Powers and functions
The local authority derives its powers and functions from the London Government Act 1963 and subsequent legislation, and has the powers and functions of a London borough council. It sets council tax and as a billing authority also collects business rates and precepts for Greater London Authority functions. It sets planning policies which complement Greater London Authority and national policies, and decides on almost all planning applications accordingly.  It is a local education authority  and is also responsible for council housing, social services, libraries, waste collection and disposal, traffic, and most roads and environmental health.

Summary results of elections

The council has been controlled by the Conservative Party since it was first elected in 1964.
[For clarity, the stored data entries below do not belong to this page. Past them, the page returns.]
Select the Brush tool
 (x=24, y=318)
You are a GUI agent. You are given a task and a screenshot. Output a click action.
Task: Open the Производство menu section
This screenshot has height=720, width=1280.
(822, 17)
After new boundaries were set by the Boundary Commission, the Conservatives lost the Earl's Court Ward by-election in September 2010 to the Liberal Democrats and narrowly won the Cremorne Ward by-election by only 19 votes. Many commentators blamed the Conservative councillors led by Merrick Cockell for these poor results, stating that the council did not adequately take into account residents' views on projects such as the proposed Thames Tideway Tunnel and the Earl's Court building works.

As of May 2018, the council composition is: Conservative 36 (-1), Labour 13 (+2) and Lib Dem 1 (-1).

Demolition of the Old Town Hall
In 1982 the leader of the council, Nicholas Freeman, provoked a storm of opposition amongst people of all political persuasions by using his powers as council leader, without consulting colleagues, to order the overnight destruction of Kensington's fine century-old Old Town Hall on Kensington High Street. The building was due to be given special Listed Status on the Monday, but at 3 a.m. on the day before the façade was smashed to pieces by demolition experts. The Royal Fine Art Commission condemned the action as "official vandalism... decided upon covertly, implemented without warning and timed deliberately to thwart known opposition". The Kensington Society predicted that the council would be "completely condemned" for their actions and a journalist writing in The Times recorded the council as being "deeply shamed for the example it had set to other listed-building owners".

Grenfell Tower fire

On 14 June 2017 a major fire destroyed the council-owned, 24-storey Grenfell Tower, providing public housing in the mainly working-class area of North Kensington, causing 72 deaths. The tower block was managed on behalf of (but independently of) the council by Kensington and Chelsea Tenant Management Organisation (KCTMO), the largest tenant management organisation (TMO) in England, which is responsible for the management of nearly 10,000 properties in the borough.

On 15 June, Kensington and Chelsea invoked the help of the other London boroughs in supporting the survivors. Responsibility was handed over to a Grenfell fire-response team led by a group of chief executives from councils across London. Resources available to them included central government, the British Red Cross, the Metropolitan Police, the London Fire Brigade and local government across London. Neighbouring councils sent in staff to improve the rehousing response.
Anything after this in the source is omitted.